- 22.08.2017, 11:52
#508858
Hallo Uli,
ja, das mache ich gerne. Zuerst muss man wissen, dass jede Belastung einen Werkstoff schädigt, auch wenn man sich das bei Stahl meist kaum vorstellen kann. Nimmt man eine Büroklammer und biegt die hin und her, bricht auch das Metall nach einer Anzahl von Zyklen. Wenn man sich das vorstellen kann, versteht man auch den Rest.
Ich wähle eine Brücke als Beispiel. Diese wird immer belastet, wenn ein Fahrzeug hinüber fährt. Die Brücke wird belastet und wieder entlastet. Dadurch biegt sich die Brücke durch und wieder zurück. Ähnlich der Feder. Aktuell an der Leverkusener Brücke zu erleben.
Eine neue Brücke kann dabei mehr reine PKW (leicht) Überfahrten ertragen, wie die gleiche Brücke an schweren LKW. Wenn aber beide Fahrzeugtypen (leicht und schwer) gleichzeitig über die Brücke fahren, lebt die Brücke kürzer als wenn nur PKW fahren und länger als bei reinen LKW Überfahrten. Das ist also eine zyklische Belastung mit unterschiedlichen Belastungen.
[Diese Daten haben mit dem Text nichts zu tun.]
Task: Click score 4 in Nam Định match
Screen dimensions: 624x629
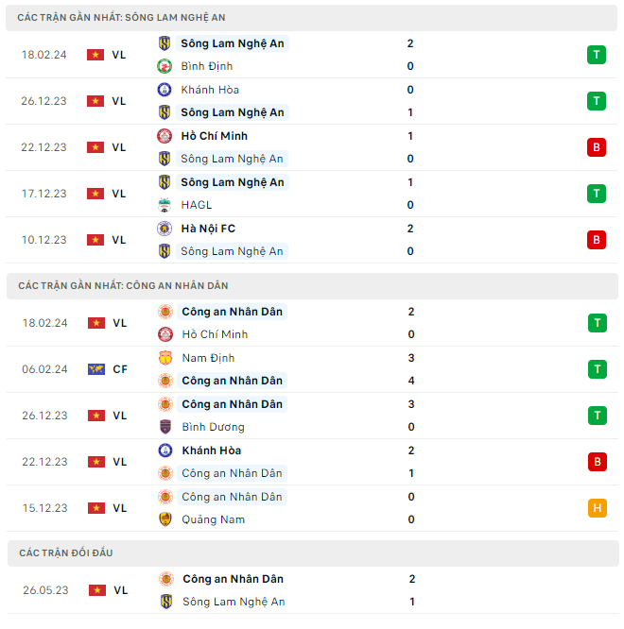Action: (410, 381)
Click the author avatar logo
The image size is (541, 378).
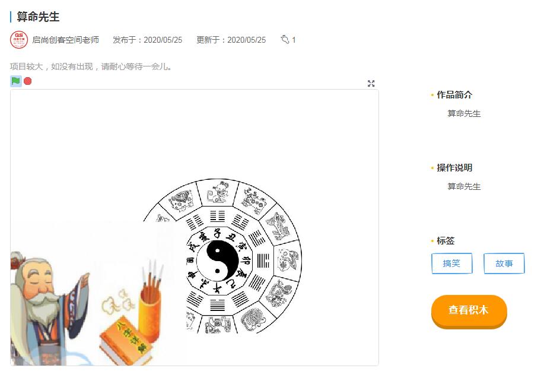click(x=19, y=40)
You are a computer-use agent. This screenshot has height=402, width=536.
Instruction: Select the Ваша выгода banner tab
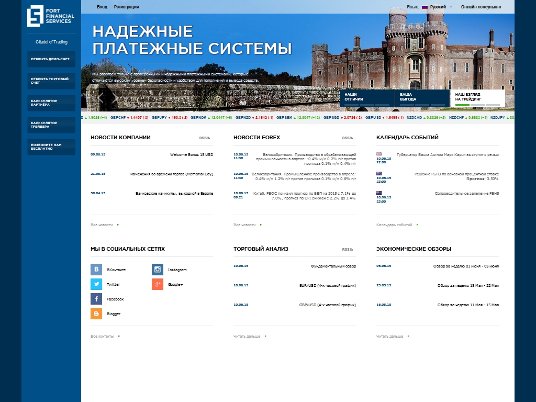click(x=422, y=97)
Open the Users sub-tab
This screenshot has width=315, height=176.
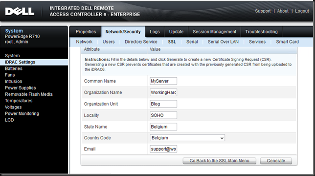109,42
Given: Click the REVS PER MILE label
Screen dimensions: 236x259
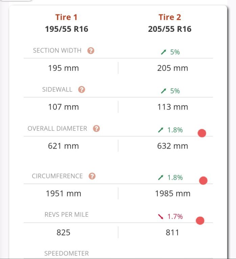Looking at the screenshot, I should point(67,215).
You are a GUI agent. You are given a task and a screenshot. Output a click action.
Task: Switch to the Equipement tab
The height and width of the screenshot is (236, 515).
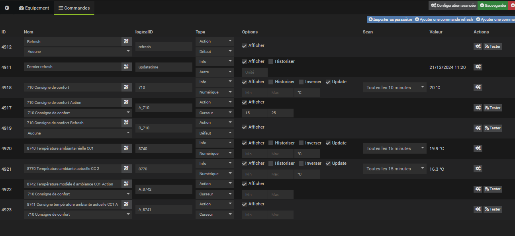34,8
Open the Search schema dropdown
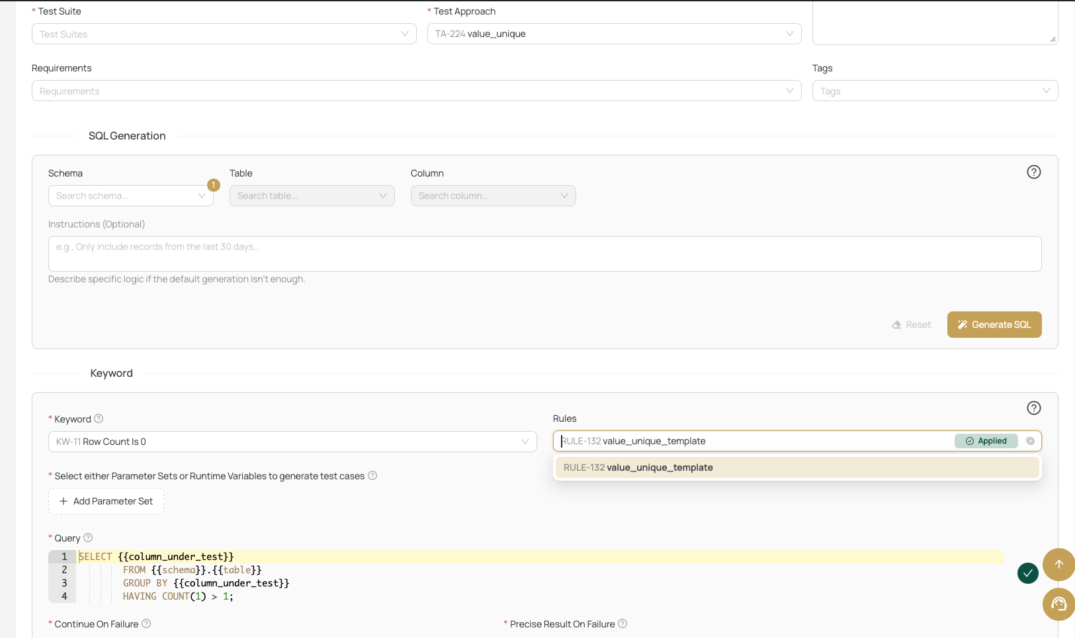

Um dennoch zu sagen, wann die Brücke Ermüdungsrisse zeigt gibt es verschieden Theorien (u.a. Palmgen Meiner) um die Schädigung des einzelen Zyklus an der Gesamtschädigung zu bestimmen. Immer wenn 100% Schädigung erreicht ist (Schadenssumme =1) ist das Bauteil kaputt. Jetzt summiert man die einzelnen Schädigungsanteile im Verhältnis zur spezifischen Gesamtschädigung auf und bei 1 (=100%) ist die Zeitfestigkeit erreicht.
jetzt zur Feder:
Wenn du dir bei der Feder jetzt eine ruhige Straßenfahrt und ruppige Geländefahrt vorstellst, weißt du was eine unterschiedliche Belastung ist. Der Feder sieht man aber nicht an, ob sie schon x-tausend mal im Gelände hart eingefedert ist, oder die gleiche Anzahl sanfter Straßenstöße hinter sich hat. Sie sieht immer gleich aus, hat aber eine unterschiedliche Schädigung schon erreicht.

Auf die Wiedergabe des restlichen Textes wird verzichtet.